Early manifestation of amyloid-beta toxicity can be detected in cognitively normal subjects with brain amyloid deposition, according to a study published in the March issue of Biological Psychiatry.
Important functional connections within the default mode network are disrupted in Alzheimer's disease, and are likely from amyloid-beta plaque-associated neuronal toxicity, according to Yvette I. Sheline, MD, the director of the center for neuroimaging and depression at the School of Medicine, Washington University in St. Louis, Mo.
Sheline and her group determined if pathological effects of amyloid-beta plaques could be seen, even in the absence of a task, by examining functional connectivity in cognitively normal participants with and without preclinical amyloid deposition.

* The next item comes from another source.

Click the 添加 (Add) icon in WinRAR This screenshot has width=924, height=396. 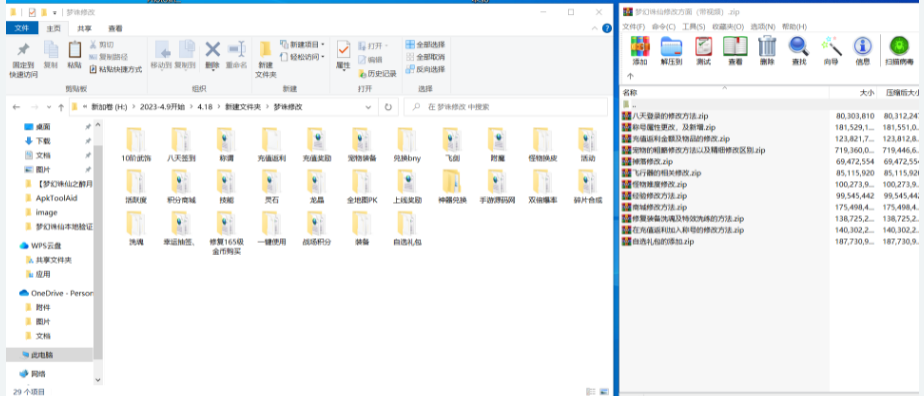pyautogui.click(x=640, y=50)
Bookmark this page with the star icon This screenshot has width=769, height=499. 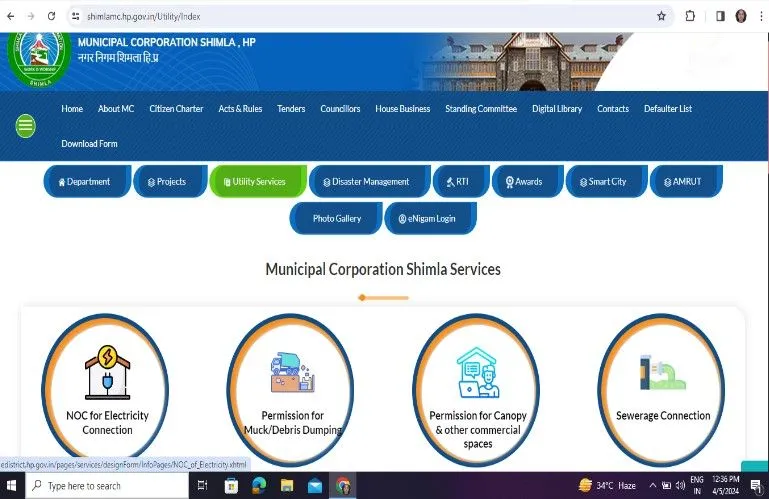pos(661,16)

The researchers compared 35 participants with Alzheimer's disease and 68 cognitively normal participants who were further subdivided by PET Pittsburgh Compound B (PIB) imaging into those without evidence of brain amyloid (PIB) and those with brain amyloid (PIB+) deposition.
Resting state functional MRI (fMRI) demonstrated that, compared with the PIB group, the PIB+ group differed significantly in functional connectivity of the brain and was in the same direction as differences found in the AD group, according to Sheline and colleagues.
Thus, before any manifestations of cognitive or behavioral changes, there were differences in resting state connectivity in cognitively normal subjects with brain amyloid deposition, suggesting that early manifestation of amyloid-beta plaque toxicity can be detected using resting state fMRI, concluded the authors.